The uvrA gene of Lactobacillus helveticus CNBL1156 coding for subunit A of the excinuclease ABC complex involved in the nucleotide excision repair mechanism was identified. Analysis of the uvrA locus revealed the presence of three open reading frames, merR, sat and uvrA, which coded respectively for a MerR-like regulatory protein, a putative protein with homology to streptothricin acetyl transferase and for a UvrA protein. RNA analysis by northern blotting and RT-PCR showed that sat and uvrA were transcriptionally coupled. UvrA from L. helveticus contained the conserved domains of bacterial excinuclease A, as well as the two ATP binding sites and the zinc binding domains. The transcriptional activity of uvrA indicated that this gene was activated by exposure to UV radiation and oxidative stress. In addition, we observed that the expression of uvrA was inducible by pH; moreover, the role of UvrA in protection against stress was confirmed by acid adaptation experiments. Pretreatment of cells at pH 5 conferred resistance to H 2O 2, suggesting a specific adaptive response to pH-induced DNA damage. The results from this study indicate that UvrA contributes to acid and oxidative tolerance in L. helveticus, and suggest that it plays a role in survival at low pH under normal conditions.

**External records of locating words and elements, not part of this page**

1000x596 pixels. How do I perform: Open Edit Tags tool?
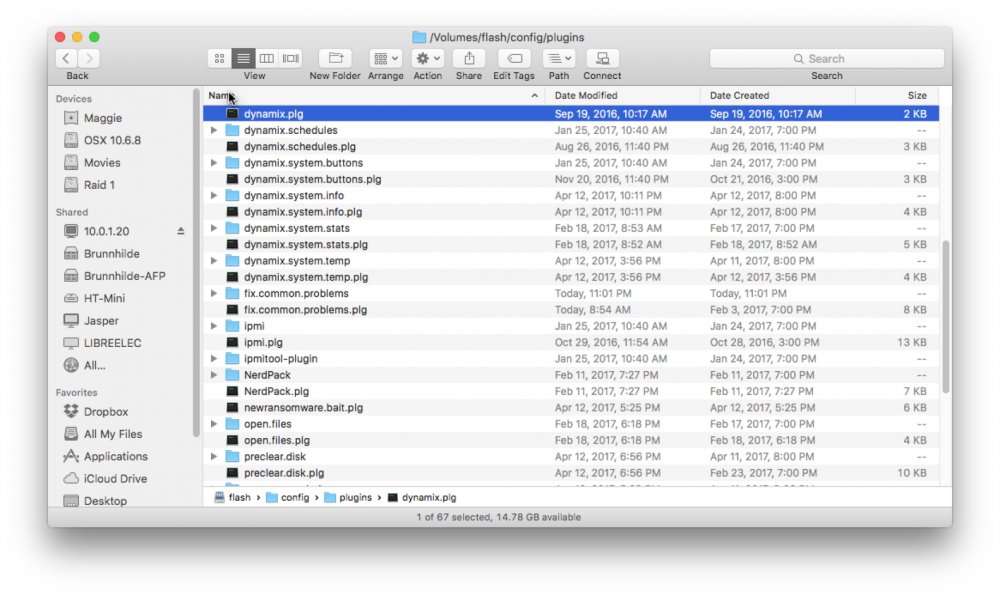coord(514,59)
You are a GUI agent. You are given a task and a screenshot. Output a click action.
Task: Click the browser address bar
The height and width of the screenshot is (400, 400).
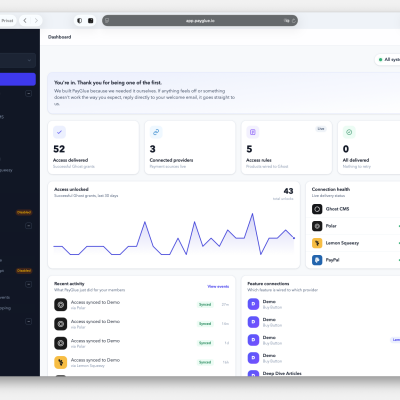point(200,21)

Participation of BER and NER pathways in the repair of DNA lesions induced at low N-nitrosodiethylamine concentrations

In the present work, we evaluated ( p < 0.05) the participation of base excision repair (BER) and nucleotide excision repair (NER) mechanisms in repairing DNA lesions induced by N-nitrosodiethylamine (NDEA) at 1.5 ng/mL–36.5 μg/mL, through cell survival, in different single and double Escherichia coli DNA repair mutants ( uvrA, uvrB, uvrC, fpg, nth, xthA, fpg/nth, uvrA/fpg, fpg/xthA, mutY, and fpg/mutY), using pre-incubation periods of 90 min. Mutant strains BH20 ( fpg) and AB1886 ( uvrA) showed microsomal enzyme (S9 mix) independent NDEA cytotoxicity. Cytotoxicity was also detected at lowest NDEA concentrations, in the presence of S9 mix, with strains BH980 ( mutY) and BH990 ( fpg/mutY). NDEA cytotoxicity, without S9 mix, was detected for mutant strains AB1884 ( uvrC) and AB1885 ( uvrB). Through SOS chromotest with 90 min of pre-incubation for uvrA and nth strains, only NER was shown to be required for repairing NDEA-induced lesions with or without metabolic activation. PQ37 and PQ66 strains, both uvrA mutants, showed different levels of NDEA sensitivity. The findings suggest that, under the used conditions, and at low concentrations, NDEA-induced lesions require both repair pathways.